By Wesley Roberts •  Updated: 12/01/09 •  2 min read

Facebook’s 1 million Vietnamese users are having trouble accessing the popular social networking site since early November, and could soon be blocked entirely from using the service, reports the IPS news agency. Sources at telecom companies in the country have admitted being asked by Vietnamese government officials to block Facebook. The government has denied any involvement with the access problems people are having.

A purported government circular has been circulating since August on the Internet. It instructs the country’s Internet service providers to block a handful of websites, including Facebook. Users are still able to thwart the blocking by going through anonymous proxy sites for now.

Other sites on the list, such as ‘viettalk24′, could also not be accessed as of early this week. Twitter, arguably a bigger threat to totalitarian governments seeking to control dissent and public opinion, remains accessible.
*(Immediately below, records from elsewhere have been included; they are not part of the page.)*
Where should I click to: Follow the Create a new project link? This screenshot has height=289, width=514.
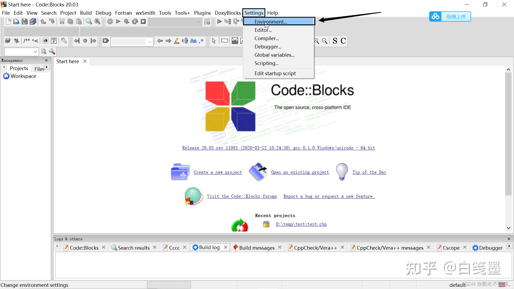218,172
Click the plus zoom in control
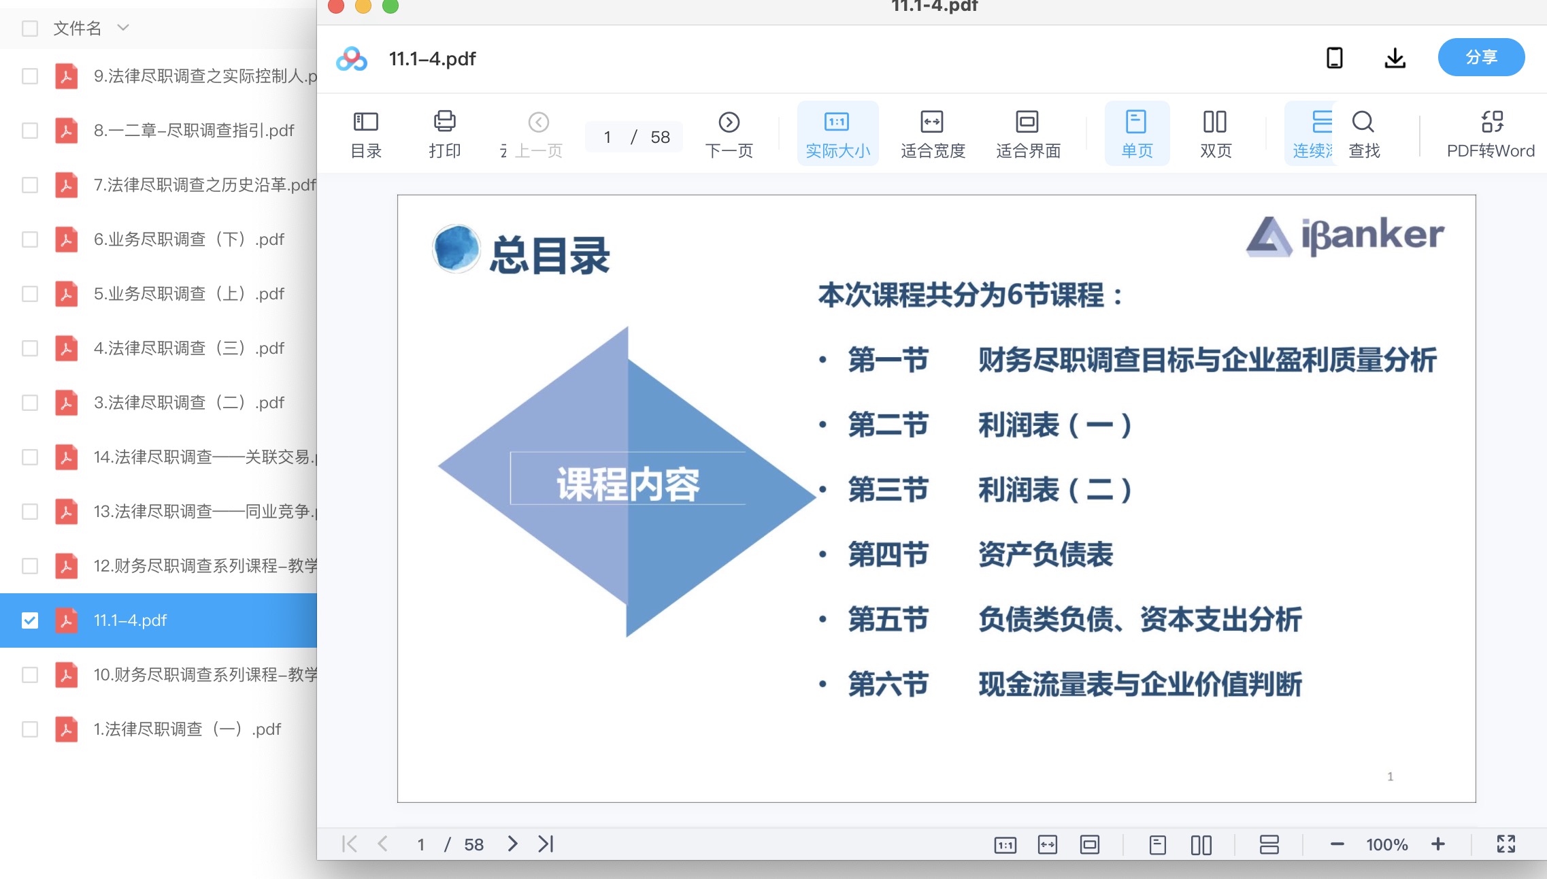The image size is (1547, 879). click(x=1437, y=844)
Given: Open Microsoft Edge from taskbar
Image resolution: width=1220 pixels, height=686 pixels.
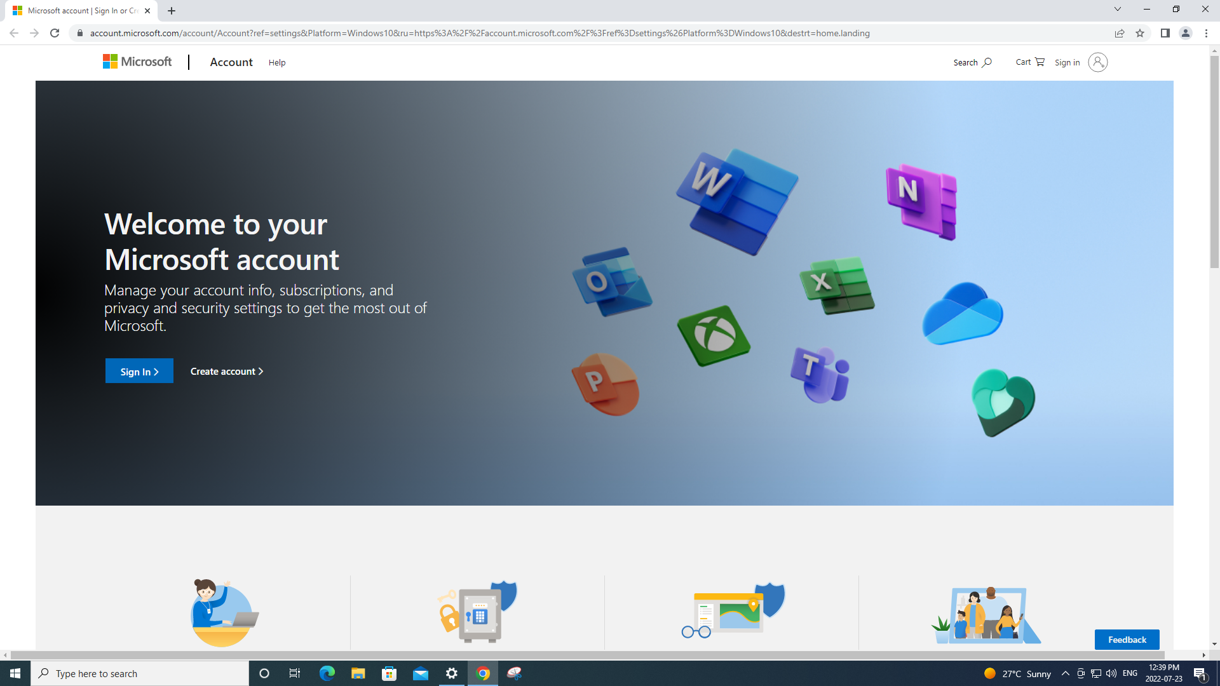Looking at the screenshot, I should tap(327, 673).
The vast majority of Facebook users are on it for personal reasons, chatting with friends and family, posting photos, and playing games, rather than organizing opposition to government policies. One exception, according to the IPS report was that:

“earlier this year a group of activists against Chinese bauxite mining in Vietnam’s Central Highlands had organized via Facebook…The multi-billion-dollar project has drawn widespread criticism, with environmental concerns and distrust of Vietnam’s huge northern neighbor topping the list. Even General Vo Nguyen Giap, who led the defeat of the French at Dien Bien Phu in 1954 and is revered as a national hero, wrote an editorial denouncing the project.”